C'était aussi l'époque où d'anciens pilotes comme René Metge, "Fenouil" ou Cyril Neveu allèrent créer leurs clones du Dakar : Rallye des Pharaons, Rallye de Tunisie, Rallye du Maroc, Paris-Pékin...
Désormais, le Paris-Dakar passait en direct sur La Cinq. Ari Vatanen et Jacky Ickx jouent la gagne. Jean Todt tira à pile ou face, le Finlandais gagna et le dernier jour, le Belge planta les freins.
"Napoléon" se fit prendre en photo avec la célèbre pièce de dix francs. C'était la face sombre de Jean Todt, qui remit cela aux 24 heures du Mans et surtout, au Grand Prix d'Autriche 2002...
Dans les années 90, le Dakar était devenue une machine. Le groupe Amaury (L'équipe et le Tour de France) racheta TSO, formant ASO. Le Dakar s'imposait encore un simili-départ en région Parisienne, mais en 1992, c'est au Cap que la course se termina. Ensuite, le Paris-Dakar connu diverses villes de départ et d'arrivée. En 2003, ce fut carrément un Marseille-Charm el Cheikh.
Côté TV, France Télévision avait succédé à La Cinq. C'était le temps des directs de Gérard Holtz, baroudeur des bacs à sable, qui portait cheche et barbe de trois jours, dès la Porte d'Orléans... Les chaines du câble, puis de la TNT s'invitaient. Bientôt, à chaque bivouac, une nuée de micros accueillirent les pilotes.
Côté voitures, Citroën disposait d'une armada invincible. Mitsubishi arrivant à peine à les chatouiller. Puis il y eu la domination de Jean-Louis Schlesser.
C'était aussi la grande époque des T2. Groine ou Dessoude construisaient en moyenne série des véhicules clef-en-main. L'idéal pour un amateur ou un pro désargenté. Johnny Halliday en pilota un, en 2002.

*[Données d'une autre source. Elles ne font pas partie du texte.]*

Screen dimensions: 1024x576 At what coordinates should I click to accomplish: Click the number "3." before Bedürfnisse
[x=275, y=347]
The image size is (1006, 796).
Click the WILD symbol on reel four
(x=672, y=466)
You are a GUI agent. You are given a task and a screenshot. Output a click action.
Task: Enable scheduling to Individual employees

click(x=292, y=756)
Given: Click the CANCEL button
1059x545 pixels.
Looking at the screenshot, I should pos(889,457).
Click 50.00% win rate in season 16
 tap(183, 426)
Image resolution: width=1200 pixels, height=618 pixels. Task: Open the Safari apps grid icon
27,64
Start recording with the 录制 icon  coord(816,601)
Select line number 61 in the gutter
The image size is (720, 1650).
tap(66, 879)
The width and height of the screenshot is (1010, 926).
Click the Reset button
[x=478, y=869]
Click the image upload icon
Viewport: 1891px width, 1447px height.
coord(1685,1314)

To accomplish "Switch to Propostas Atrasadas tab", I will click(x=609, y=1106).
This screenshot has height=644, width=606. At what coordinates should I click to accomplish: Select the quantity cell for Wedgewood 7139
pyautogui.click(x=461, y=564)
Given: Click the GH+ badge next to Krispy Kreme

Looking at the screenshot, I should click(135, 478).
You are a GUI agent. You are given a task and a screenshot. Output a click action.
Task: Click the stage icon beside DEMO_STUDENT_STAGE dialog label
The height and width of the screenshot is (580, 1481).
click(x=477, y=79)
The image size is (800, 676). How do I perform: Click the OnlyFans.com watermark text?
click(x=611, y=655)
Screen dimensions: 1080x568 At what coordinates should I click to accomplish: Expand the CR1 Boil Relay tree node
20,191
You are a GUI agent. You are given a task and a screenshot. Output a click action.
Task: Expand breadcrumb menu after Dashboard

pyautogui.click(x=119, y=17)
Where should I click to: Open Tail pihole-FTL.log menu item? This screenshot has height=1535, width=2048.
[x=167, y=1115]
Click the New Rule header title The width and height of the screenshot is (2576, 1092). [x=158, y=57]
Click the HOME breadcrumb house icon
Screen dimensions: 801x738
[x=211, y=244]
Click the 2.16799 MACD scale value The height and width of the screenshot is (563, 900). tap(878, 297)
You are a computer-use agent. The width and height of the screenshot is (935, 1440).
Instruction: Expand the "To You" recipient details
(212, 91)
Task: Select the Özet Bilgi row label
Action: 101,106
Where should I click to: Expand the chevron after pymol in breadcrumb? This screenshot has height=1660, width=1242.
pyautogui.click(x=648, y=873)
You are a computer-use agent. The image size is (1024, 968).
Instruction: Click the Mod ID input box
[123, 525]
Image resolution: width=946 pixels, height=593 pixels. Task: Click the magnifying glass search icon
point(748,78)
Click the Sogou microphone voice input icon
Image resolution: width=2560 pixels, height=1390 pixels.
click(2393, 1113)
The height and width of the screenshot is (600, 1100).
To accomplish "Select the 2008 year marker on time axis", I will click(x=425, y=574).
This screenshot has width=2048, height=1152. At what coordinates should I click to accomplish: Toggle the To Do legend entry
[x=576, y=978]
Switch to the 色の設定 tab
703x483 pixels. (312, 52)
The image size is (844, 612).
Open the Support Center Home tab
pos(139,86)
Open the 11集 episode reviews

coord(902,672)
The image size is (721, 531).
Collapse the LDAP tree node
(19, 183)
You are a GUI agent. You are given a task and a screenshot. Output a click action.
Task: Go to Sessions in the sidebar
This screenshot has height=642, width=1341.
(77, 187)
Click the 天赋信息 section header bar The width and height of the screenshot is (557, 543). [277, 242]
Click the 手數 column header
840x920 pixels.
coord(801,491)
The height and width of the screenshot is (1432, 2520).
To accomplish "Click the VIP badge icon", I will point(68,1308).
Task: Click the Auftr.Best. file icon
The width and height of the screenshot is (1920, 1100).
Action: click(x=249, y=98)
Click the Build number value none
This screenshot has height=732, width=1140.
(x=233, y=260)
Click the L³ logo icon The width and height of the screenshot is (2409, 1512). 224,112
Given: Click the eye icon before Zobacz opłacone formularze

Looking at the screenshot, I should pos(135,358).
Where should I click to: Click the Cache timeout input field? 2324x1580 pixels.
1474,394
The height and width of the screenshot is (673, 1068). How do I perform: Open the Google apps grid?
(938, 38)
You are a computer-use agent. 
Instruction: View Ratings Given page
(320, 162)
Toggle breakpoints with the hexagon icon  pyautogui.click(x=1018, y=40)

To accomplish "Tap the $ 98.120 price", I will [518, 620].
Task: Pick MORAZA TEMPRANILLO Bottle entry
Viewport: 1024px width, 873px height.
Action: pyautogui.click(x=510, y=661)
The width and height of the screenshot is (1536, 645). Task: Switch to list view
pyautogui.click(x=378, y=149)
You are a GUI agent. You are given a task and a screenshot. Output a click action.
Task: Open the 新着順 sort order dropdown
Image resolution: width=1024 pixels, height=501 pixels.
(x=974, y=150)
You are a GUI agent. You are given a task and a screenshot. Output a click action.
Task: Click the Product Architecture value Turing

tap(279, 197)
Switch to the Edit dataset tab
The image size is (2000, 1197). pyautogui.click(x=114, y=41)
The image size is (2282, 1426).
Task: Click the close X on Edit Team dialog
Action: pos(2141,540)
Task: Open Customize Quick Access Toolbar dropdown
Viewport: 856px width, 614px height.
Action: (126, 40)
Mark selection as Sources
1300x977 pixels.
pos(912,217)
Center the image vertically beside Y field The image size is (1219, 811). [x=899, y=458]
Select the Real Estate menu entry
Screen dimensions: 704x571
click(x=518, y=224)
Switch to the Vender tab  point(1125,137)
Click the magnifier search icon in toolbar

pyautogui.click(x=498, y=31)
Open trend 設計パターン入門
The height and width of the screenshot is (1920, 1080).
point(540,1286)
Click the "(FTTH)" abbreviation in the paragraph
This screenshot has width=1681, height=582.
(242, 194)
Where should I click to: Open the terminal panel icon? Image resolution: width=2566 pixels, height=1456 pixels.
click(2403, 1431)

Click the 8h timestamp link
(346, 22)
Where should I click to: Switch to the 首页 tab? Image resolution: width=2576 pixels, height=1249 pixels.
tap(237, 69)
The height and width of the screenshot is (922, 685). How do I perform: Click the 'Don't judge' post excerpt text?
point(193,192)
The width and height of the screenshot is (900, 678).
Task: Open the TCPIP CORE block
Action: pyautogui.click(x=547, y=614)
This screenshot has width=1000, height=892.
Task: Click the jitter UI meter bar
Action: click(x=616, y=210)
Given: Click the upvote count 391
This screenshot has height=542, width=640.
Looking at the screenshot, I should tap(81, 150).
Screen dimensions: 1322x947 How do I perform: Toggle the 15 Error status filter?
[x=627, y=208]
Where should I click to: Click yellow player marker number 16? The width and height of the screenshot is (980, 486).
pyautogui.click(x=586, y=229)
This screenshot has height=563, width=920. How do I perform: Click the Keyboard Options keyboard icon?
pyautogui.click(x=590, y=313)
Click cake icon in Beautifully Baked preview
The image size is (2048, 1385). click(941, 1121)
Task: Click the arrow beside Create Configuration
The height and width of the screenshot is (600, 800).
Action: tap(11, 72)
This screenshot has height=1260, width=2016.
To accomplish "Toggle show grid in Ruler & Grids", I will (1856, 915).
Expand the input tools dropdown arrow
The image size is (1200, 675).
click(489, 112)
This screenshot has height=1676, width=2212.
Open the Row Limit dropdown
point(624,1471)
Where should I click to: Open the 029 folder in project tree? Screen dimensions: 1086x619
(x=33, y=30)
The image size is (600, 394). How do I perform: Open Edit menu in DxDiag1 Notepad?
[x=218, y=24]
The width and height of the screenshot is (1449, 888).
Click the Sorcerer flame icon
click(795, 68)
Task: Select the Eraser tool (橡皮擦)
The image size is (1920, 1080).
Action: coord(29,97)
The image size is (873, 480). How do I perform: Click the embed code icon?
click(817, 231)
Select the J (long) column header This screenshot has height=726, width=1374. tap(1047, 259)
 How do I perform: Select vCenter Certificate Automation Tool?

En 2008, la géopolitique se rappela à la fête. Plus question de traverser le Sahel. Les pays d'Amériques du Sud cassèrent leur tirelire pour obtenir le Dakar. Autant les Africains n'avaient été que des spectateurs. Autant les Sud-Américains eurent eux, un rôle actif. Les concurrents vinrent gonfler les rangs. Aussi, on vit poindre des Chinois et surtout, il y eu l'armada Russe avec leurs Kamaz.
Puis ce fut le huis clos en Arabie Saoudite. Le peloton fut divisé par deux. Le rallye doit circuler sur un axe nord-ouest/sud-est, pour éviter des zones instables. France Télévision, naguère télédiffuseur exclusif, dut se retirer. ASO, longtemps méprisant envers internet, se mit aux réseaux sociaux.
L'Audi RS Q E-Tron est représentatif du Dakar 2024 : une voiture électrifiée, pilotée par des vétérans (Carlos Sainz, 61 ans, Stéphane Peterhansel, 58 ans et Mattias Ekström "que" 45 ans.) Cette année, on a connu un match à trois -Audi vs Toyota vs Prodrive-. assez inédit. Par contre, avec Nasser Al-Attiyah (53 ans), Giniel de Villiers (51 ans) et Sébastien Loeb (49 ans), le Dakar fait face à un vieillissement de son plateau, alors que le WRC ne peut plus représenter un réservoir de pilotes.
Depuis 1980, il y a toujours eu des personnes pour se plaindre que le Dakar "n'est plus le Dakar", que ce n'est plus que "une histoire de fric", etc. En tout cas, la physionomie a bien changée. La difficulté est là. Alors qu'en Amérique du Sud, les concurrents passaient plus de temps en liaison, qu'en spécial. Néanmoins, comme dans tous les évènements du Golfe, il y a un côté hors-sol, artificiel. Terminés, le départ Place de la Concorde ou même la grande présentation au Studio Gabriel. Les spectateurs au bord des pistes sont rares.
Le Dakar actuel ne laisse plus beaucoup de place aux amateurs. Les T2 ont disparu et les T3, des SSX débridés, ne ressemblent à rien.
Depuis 2020, la caravane se double d'un Dakar Classic. Il permet à des anciennes de rouler sur leur propre parcours, moins difficile. L'occasion de voir des véhicules plus originaux, comme ce Lada Niva.